The Cylindrical Representation Hypothesis for Language Model Steering¶

Conference: ICML 2026
arXiv: 2605.01844
Code: https://github.com/mbzuai-nlp/CRH
Area: LLM/NLP / Representation Geometry / Interpretability
Keywords: Activation Steering, Linear Representation Hypothesis, Representation Geometry, Controllability, Concept Vectors

TL;DR¶

This paper proposes the Cylindrical Representation Hypothesis (CRH). By maintaining "concept linearity" while abandoning the orthogonality assumption of LRH, it demonstrates that the superposition of concept vectors naturally induces a cylindrical geometry consisting of an "axis + normal plane + sensitive sector." This provides the first geometric explanation for why activation steering is unpredictable at the sample level but observable at the group level.

Background & Motivation¶

Background: LLM "activation steering" has become a mainstream tool in interpretability and alignment research: by adding a concept direction vector \(\mathbf{v}\) to the residual stream of a certain layer, one can promote or suppress outputs according to that concept during inference. Existing theories are almost entirely based on the Linear Representation Hypothesis (LRH, Park et al. 2024)—assuming concepts correspond to linear directions and can be orthogonalized and independently manipulated through "causal inner products."

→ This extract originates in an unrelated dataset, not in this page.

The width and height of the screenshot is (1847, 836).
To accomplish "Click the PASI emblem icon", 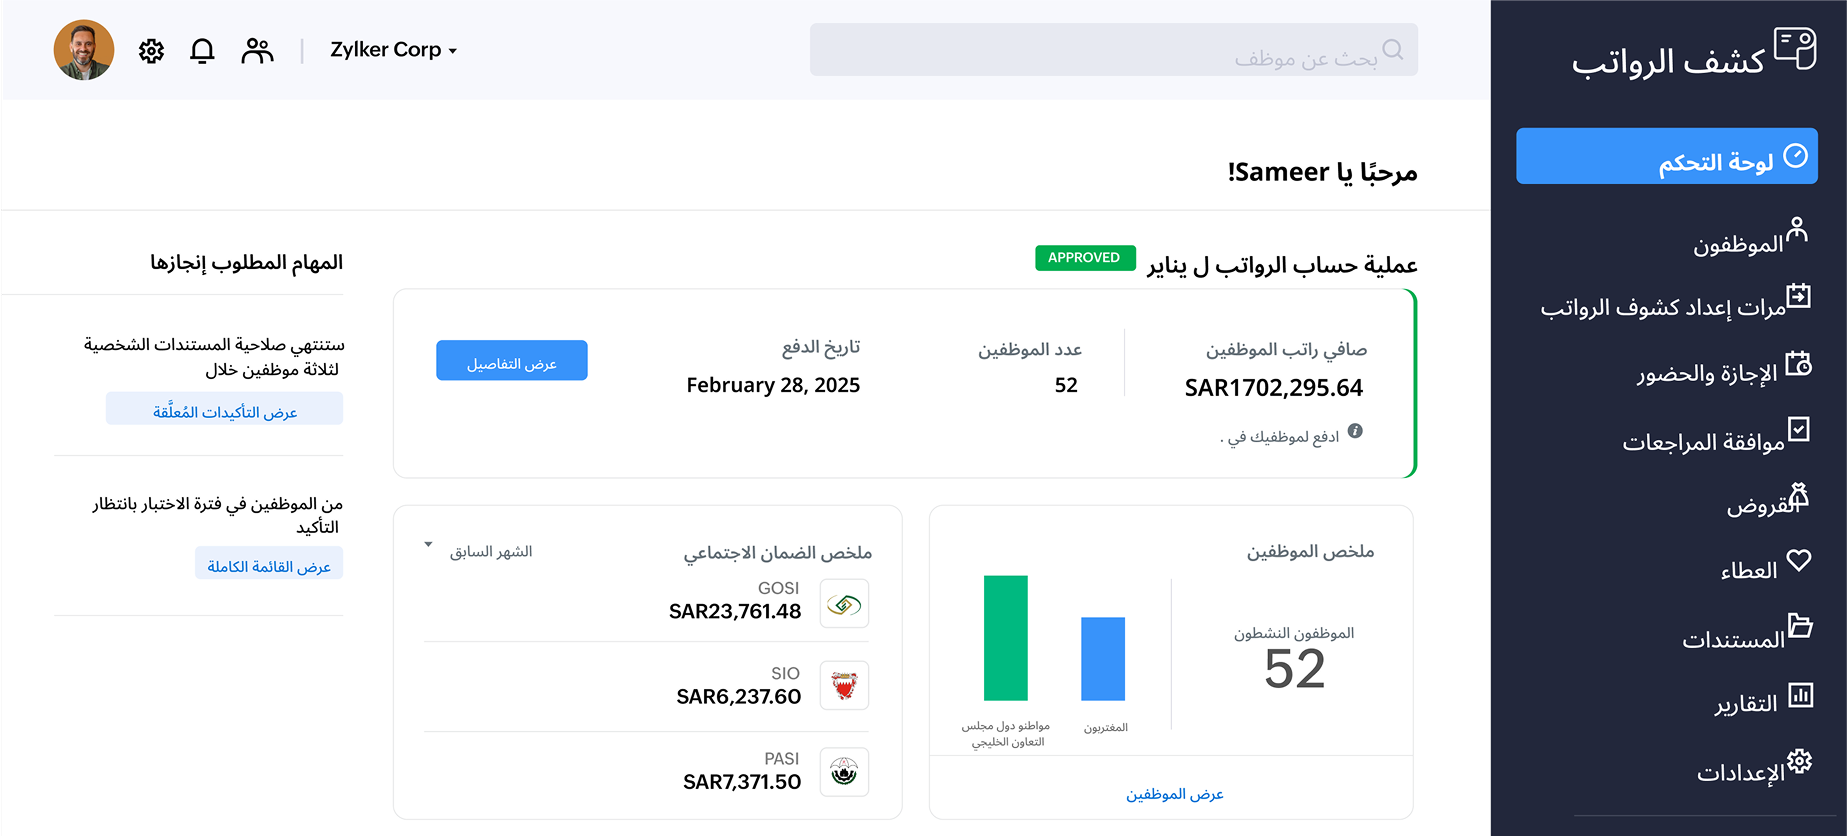I will click(844, 772).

Limitations of Prior Work: Real-world steering is extremely unstable; the same direction vector produces vastly different effects across different samples. "Controllability predictions" based on LRH (such as representation separation) correlate weakly with measured steering success rates, making them practically unreliable for engineering.

Key Challenge: The "lossless orthogonalization" assumed by LRH is fundamentally impossible in finite dimensions when the number of concepts exceeds the number of dimensions—any 2D space can hold at most 2 orthogonal directions, yet LLMs must represent thousands of concepts. Therefore, overlap between concepts is inevitable, and the theoretical assumption of orthogonality is inherently flawed.

Goal: (i) Relax LRH to "linearly additive but non-orthogonal" and examine the resulting geometric structure; (ii) use this new structure to explain why steering is random at the sample level yet estimable at the group level; (iii) provide empirically testable predictions.

Key Insight: The authors retain the "soft core" that concept vectors are linear but allow arbitrary angles between them. Starting from the simplest premise that "difference vectors = linear combinations of multiple concepts," they derive that local geometry inevitably presents a triplet of "central axis + normal plane + phase."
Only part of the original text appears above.